A play called Straight White Men is about to make history, becoming the first play written by an Asian American woman to appear on Broadway. The show, written by experimental Korean-American playwright (and David Byrne and Kathleen Hanna collaborator) Young Jean Lee, revolves around three brothers (the aforementioned straight white men) visiting their widower father for Christmas. The eldest brother has an existential crisis over his failure to fulfill his own potential and privilege, and other things surely happen as well. It debuted in 2014 and was deemed both “compassionate and stimulating” and “mournful and inquisitive” by the New York Times.

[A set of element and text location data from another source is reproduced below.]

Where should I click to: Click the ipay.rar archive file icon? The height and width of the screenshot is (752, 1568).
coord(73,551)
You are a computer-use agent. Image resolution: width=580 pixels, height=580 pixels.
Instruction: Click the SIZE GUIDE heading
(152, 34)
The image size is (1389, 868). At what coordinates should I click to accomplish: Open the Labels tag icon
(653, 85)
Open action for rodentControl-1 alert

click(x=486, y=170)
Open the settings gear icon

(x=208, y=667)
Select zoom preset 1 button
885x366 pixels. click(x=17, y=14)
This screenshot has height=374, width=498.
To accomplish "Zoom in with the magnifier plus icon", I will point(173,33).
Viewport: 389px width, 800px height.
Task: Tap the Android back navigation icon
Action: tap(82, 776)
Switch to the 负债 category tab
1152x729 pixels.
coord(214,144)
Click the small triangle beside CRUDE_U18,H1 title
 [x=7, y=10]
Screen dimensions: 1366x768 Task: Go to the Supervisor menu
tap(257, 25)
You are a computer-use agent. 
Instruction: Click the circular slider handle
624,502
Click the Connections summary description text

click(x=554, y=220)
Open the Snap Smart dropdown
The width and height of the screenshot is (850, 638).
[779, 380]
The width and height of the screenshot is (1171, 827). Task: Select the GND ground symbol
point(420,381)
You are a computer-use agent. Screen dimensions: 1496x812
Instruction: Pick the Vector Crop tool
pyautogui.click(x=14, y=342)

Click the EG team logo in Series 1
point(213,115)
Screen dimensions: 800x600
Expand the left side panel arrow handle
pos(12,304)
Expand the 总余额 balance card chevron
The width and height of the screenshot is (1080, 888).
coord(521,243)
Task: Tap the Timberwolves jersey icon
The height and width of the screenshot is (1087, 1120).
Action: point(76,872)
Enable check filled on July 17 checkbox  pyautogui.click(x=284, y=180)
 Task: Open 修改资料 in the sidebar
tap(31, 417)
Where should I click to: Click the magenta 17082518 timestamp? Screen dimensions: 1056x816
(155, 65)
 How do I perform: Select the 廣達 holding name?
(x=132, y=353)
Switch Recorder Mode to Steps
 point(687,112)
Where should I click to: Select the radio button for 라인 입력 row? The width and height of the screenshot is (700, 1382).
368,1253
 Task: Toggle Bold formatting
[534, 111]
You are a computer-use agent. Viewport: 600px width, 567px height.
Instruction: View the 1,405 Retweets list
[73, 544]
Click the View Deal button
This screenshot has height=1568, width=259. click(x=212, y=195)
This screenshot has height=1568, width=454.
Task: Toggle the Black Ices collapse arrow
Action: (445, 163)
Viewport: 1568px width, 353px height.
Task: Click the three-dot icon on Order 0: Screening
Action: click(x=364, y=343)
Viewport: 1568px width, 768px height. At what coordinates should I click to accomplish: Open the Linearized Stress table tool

Broadway does have a serious problem when it comes to representation. A study by Quartz and the Asian American Performers Action Coalition found that in the 2014-2015 season, 84.5% of all actors were white. This issue is also present behind the scenes: during Broadway’s 2015-2016 season, only two plays were written by women. A study by the Dramatists Guild and Lilly Awards Foundation released in 2016 found that over three seasons between 2011 and 2014, only 3.4% of 2,508 non-Broadway productions at 153 theaters were written by women of color.
Interestingly enough, Straight White Men’s Broadway debut will coincide with the 30th anniversary of the debut of David Henry Hwang’s M. Butterfly, which in 1988 became the first Asian American play to be produced on Broadway. Straight White Men is also the Broadway debut of Call Me By Your Name star and person the internet loves to half-heartedly dislike Armie Hammer, who presumably has been preparing for the role his entire life.